## Text
No. 23 – Rhode Island Rams
- Position: Defensive back
- Class: Junior

Personal information
- Born: December 24, 2003 (age 22) Surrey, British Columbia, Canada
- Listed height: 6 ft 0 in (1.83 m)
- Listed weight: 200 lb (91 kg)

Career information
- High school: Lord Tweedsmuir Secondary School (Surrey, BC) (2016–2019) Clearwater Academy International (Clearwater, Florida) (2020–2021)
- College: South Alabama (2022–2023); Rhode Island (2024–present);
- Stats at ESPN

= Tremel States-Jones =

Canadian-American football player (born 2003)

Tremel Anthony-Lamont States-Jones (born December 24, 2003) is a Canadian college football defensive back for the Rhode Island Rams. He previously played for the South Alabama Jaguars.

== Early life ==
Tremel States-Jones grew up in Surrey, British Columbia, and attended Lord Tweedsmuir Secondary School. During the COVID-19 pandemic in July 2020, he was recruited and transitioned to complete high school at Clearwater Academy International (CAI) in Clearwater, Florida. He had an impressive high school career in both Canada and the USA, where he played a pivotal role in leading his CAI team to the 2021 state championship. During his final year playing in Canada, he amassed over 1,100 yards and 14 total touchdowns from scrimmage, recording 700 rushing yards (10 touchdowns), 59 tackles, two sacks and three interceptions. Over the course of his high school career in Florida, he recorded 21 solo tackles, 36 total tackles, a sack and an interception, marking him as a standout defensive player. He was rated a three-star recruit and committed to play college football at South Alabama over offers like Liberty, UMass, Brown, UT Martin, Stetson, Morehead State, Bryant and Charleston Southern.

## Task directions
Copy the player profile from "Personal information" through "(Clearwater, Florida) (2020–2021)", replacing "Listed" with "Reported". The rows after this point have no connection to the player profile.

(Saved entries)
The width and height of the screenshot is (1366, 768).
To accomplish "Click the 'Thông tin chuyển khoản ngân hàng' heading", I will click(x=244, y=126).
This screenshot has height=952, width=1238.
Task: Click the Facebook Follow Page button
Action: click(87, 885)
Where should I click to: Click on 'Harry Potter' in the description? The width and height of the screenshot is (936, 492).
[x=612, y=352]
==
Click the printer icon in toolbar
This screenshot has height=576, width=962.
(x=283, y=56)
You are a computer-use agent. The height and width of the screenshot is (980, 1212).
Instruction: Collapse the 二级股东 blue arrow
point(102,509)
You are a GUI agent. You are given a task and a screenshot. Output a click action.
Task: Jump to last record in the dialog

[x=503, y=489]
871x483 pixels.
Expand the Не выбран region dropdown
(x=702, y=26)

## Expected answer
Personal information
- Born: December 24, 2003 (age 22) Surrey, British Columbia, Canada
- Reported height: 6 ft 0 in (1.83 m)
- Reported weight: 200 lb (91 kg)

Career information
- High school: Lord Tweedsmuir Secondary School (Surrey, BC) (2016–2019) Clearwater Academy International (Clearwater, Florida) (2020–2021)